Respectfully submitted,

HOWARD M. RADZELY
Acting Solicitor of Labor

TIMOTHY D. HAUSER
Associate Solicitor

___signed____________
ELIZABETH HOPKINS
Counsel for Appellate and Special Litigation

U.S. Department of Labor
Office of the Solicitor
Plan Benefits Security Division
200 Constitution Avenue, N.W.
Room N-4611
Washington, D.C. 20210
(202) 693-5600

CERTIFICATE OF SERVICE

    I hereby certify that a paper copy of the Brief of Amicus Curiae Elaine L. Chao, Secretary of the United States Department of Labor and a 3 diskette containing a PDF version of brief, as well as a copy of the Secretary's motion to accept the brief out of time, were sent to counsel listed below by Federal Express overnight courier service, this 11th day of September 2003:

JOHN T. KIRTLEY
Ferrer, Poirot & Wansbrough
2603 Oak Lawn Ave., Suite 300
Dallas, TX 75219

NEAL MANNE, SUSAN GODFREY, LLP
1000 Louisiana
Suite 5100
Houston, TX 77002

WILLIAM P. HUTTENBACH
MICHAEL D. CONNER
Hirsch & Westheimer, P.C.
700 Louisiana, 25th Floor
Houston, TX 77002-2728

DANIEL W. JACKSON
Emmons & Jackson, P.C.
3000 Essex Lane, Suite 1116
Houston, TX 77002

___signed____________
ELIZABETH HOPKINS

FORM 6. CERTIFICATE OF COMPLIANCE WITH RULE 32(a)

Certificate of Compliance with Type-Volume Limitation,
Typeface Requirements, and Type Style Requirements

  1. This brief complies with the type-volume limitation of Fed. R. App. P. 32(a)(7)(B) because:

    this brief contains 5,507 words, excluding the parts of the brief exempted by Fed. R. App. P. 32(a)(7)(B)(iii).

  1. This brief complies with the typeface requirements of Fed. R. App. P. 32(a)(5) and the type style requirements of Fed. R. App. P. 32(a)(6) because:

    this brief has been prepared in a proportionally spaced typeface using Microsoft Word 2000, Times New Roman 14 point font.

___signed_____________
ELIZABETH HOPKINS
Attorney for Secretary of Labor
Dated: 9/11/03


Footnotes

[1]    Specifically, the Plan's reimbursement and subrogation clause provides the following:

Refund to Us for Overpayment of benefits
If You or Your dependent recover money for medical, Hospital, dental or vision expenses incurred due to an Illness or Injury for which a Benefit has been paid under this Plan, We will have the right to a refund from You or Your dependent. The amount refunded to Us will be the lesser of:
1. the amount You or Your dependent recover;
2. the amount of Benefits We have paid.
You or Your dependent (or a parent or legal guardian, if required) will help Us do whatever else may be reasonably needed to obtain this refund.

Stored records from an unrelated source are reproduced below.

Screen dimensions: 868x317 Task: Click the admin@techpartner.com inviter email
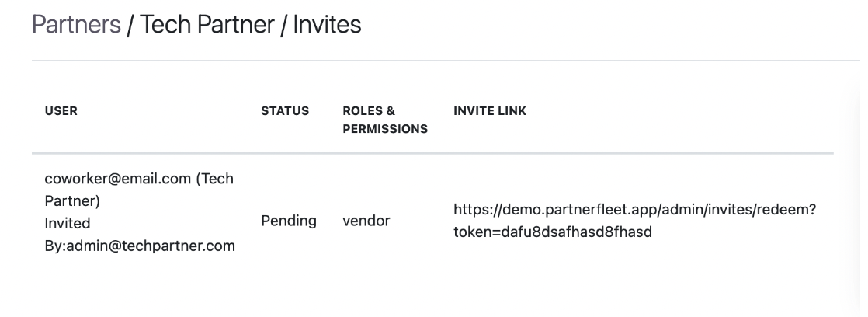[x=151, y=246]
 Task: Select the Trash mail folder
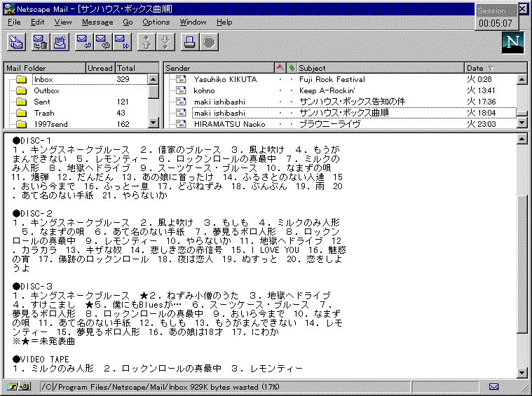[x=44, y=113]
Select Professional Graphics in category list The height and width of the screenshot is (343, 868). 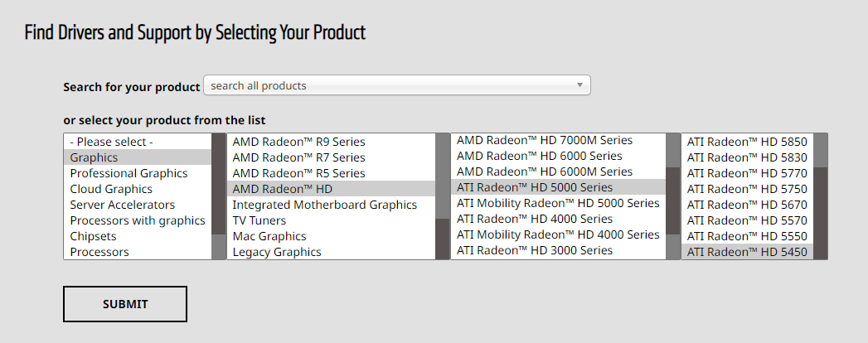pyautogui.click(x=129, y=173)
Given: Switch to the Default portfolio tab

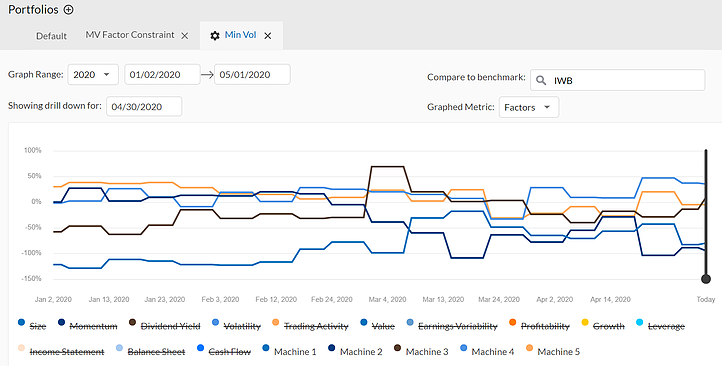Looking at the screenshot, I should pos(52,35).
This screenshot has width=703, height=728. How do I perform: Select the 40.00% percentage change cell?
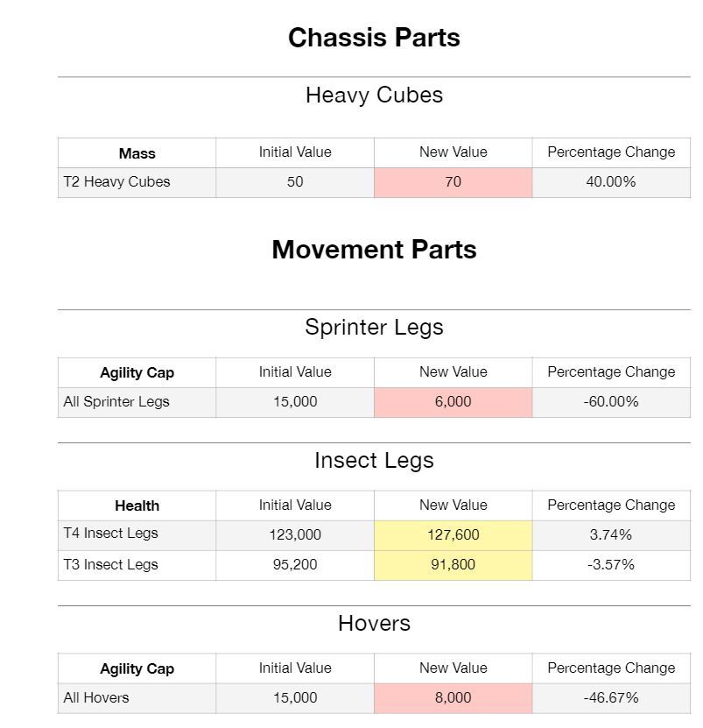pyautogui.click(x=610, y=182)
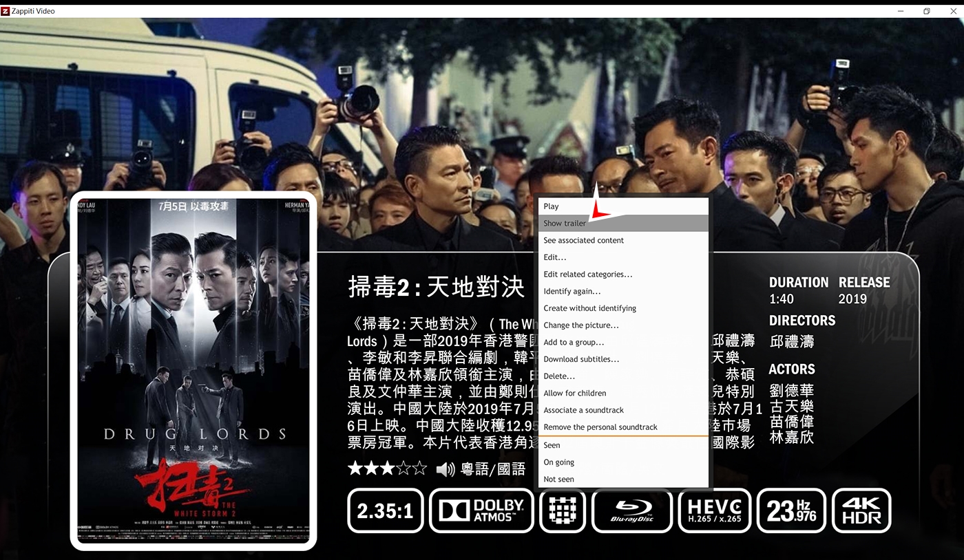Screen dimensions: 964x560
Task: Set watch status to Not seen
Action: coord(558,480)
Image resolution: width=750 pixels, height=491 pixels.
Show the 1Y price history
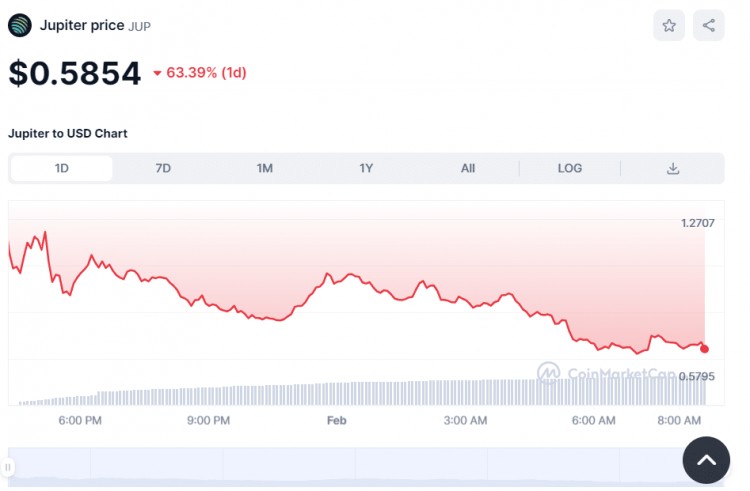366,168
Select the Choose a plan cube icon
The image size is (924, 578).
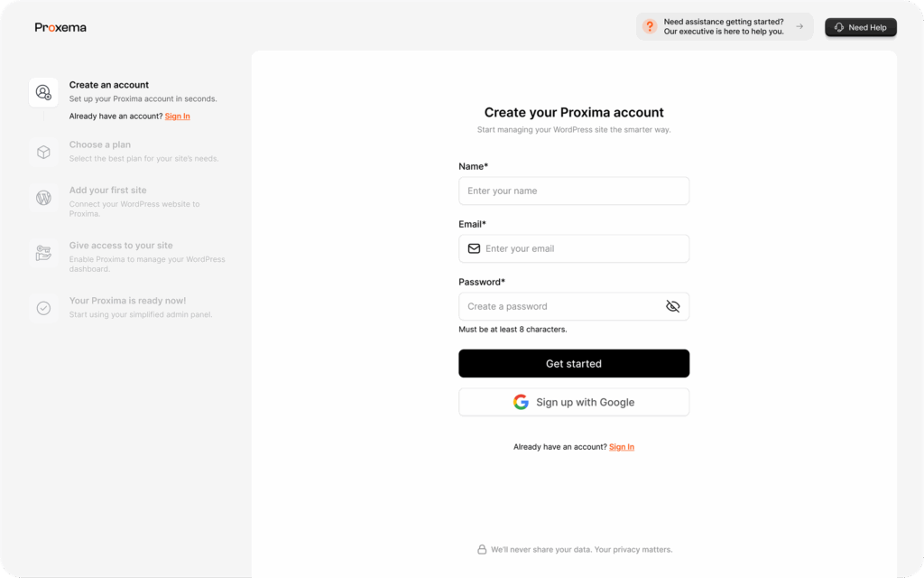tap(43, 152)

Right to Reduction, Reimbursement and Subrogation
The Plan has a right to 1) reduce or deny Benefits otherwise payable by the Plan and 2) recover or subrogate 100% of the Benefits paid or to be paid by the Plan for Covered Persons to the extent of any and all of the following payments:

  • Any judgment, settlement or payment made or to be made, because of an accident, including but not limited to other insurance.

  • Any auto or recreational vehicle insurance coverage or benefits including, but not limited to, uninsurer/underinsured motorist coverage.

  • Business and homeowners medical and/or liability insurance coverage or payments.

  • Attorney fees.

Cooperation Required
The Plan requires Covered Persons or their representatives to cooperate in order to guarantee reimbursement to the Plan from third party benefits. Failure to comply with this request will entitle the Plan to withhold Benefits due to Covered Persons under the Plan Document. Covered Persons or their representatives may not do anything to hinder reimbursement of overpayment to the Plan after You have accepted benefits.

Attorney fees and court costs are the responsibility of the participant, not the Plan.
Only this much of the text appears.